A use case is a more detailed description of a function or application than a user story. A use case includes actions or event steps typically defining the interactions between roles (actors) and system components to accomplish a goal. The negative version of a use case is a ‘threat scenario’ which includes actions or event steps typically executed by the threat actor (attacker) who misuses system and network components and interactions between them to accomplish the attack goal.
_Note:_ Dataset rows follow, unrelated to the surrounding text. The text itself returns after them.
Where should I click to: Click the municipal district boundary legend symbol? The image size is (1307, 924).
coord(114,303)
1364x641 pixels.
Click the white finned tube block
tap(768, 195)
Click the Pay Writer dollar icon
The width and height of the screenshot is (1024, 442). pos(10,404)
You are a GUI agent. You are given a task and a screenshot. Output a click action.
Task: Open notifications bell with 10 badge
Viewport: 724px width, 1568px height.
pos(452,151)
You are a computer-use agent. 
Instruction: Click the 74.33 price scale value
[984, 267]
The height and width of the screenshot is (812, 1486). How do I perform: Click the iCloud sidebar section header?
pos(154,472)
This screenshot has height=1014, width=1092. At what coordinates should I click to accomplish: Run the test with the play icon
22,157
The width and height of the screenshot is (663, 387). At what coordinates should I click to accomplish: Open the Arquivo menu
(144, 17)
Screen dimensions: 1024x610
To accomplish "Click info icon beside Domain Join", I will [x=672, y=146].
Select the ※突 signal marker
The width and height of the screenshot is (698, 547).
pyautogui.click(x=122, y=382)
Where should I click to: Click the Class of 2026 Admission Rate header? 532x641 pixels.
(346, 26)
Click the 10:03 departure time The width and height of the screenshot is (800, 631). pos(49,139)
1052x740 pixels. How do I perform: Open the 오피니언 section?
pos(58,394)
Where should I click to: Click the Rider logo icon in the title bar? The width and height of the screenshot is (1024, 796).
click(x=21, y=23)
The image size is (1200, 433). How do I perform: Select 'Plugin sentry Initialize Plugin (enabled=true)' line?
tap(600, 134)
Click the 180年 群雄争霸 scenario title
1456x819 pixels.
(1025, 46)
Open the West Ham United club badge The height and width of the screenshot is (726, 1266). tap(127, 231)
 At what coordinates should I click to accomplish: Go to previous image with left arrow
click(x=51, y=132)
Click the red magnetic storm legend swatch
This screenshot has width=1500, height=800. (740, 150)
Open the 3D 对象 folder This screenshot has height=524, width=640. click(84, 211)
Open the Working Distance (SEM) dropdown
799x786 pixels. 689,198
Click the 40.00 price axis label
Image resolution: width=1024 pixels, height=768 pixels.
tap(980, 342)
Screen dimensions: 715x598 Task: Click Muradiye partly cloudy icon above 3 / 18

A threat scenario can thus be seen as a ‘misuse case’.
The features to be discussed during Threat Poker can be presented either as an attacker story, as a threat scenario, or as a specific vulnerability without any specific attacker story or threat scenario associated with it.
4.4 Vulnerability Management
The Open Web Application Security Project (OWASP) describes the ‘Top 10 Security Risks’ [23]. These risks involve well-known security threats and corresponding vulnerabilities that (unfortunately) are typically found in web application software. Similarly, the Common Weakness Enumeration (CWEFootnote 1) is a community-developed list of common software security weaknesses (vulnerabilities). CWE serves as a common language, a measuring stick for software security tools, and as a baseline for weakness identification, mitigation, and prevention efforts. CWE and OWASP Top 10 are a good starting point for discussions around threats and vulnerabilities during software development. Security vulnerabilities in software can also be identified and assessed without reference to specific threat scenarios. For example, CVSS (Common Vulnerability Scoring System) provides a method for estimating the severity of specific security vulnerabilities. The severity level can be translated into a qualitative representation (such as low, medium, high, and critical) for prioritization in vulnerability management.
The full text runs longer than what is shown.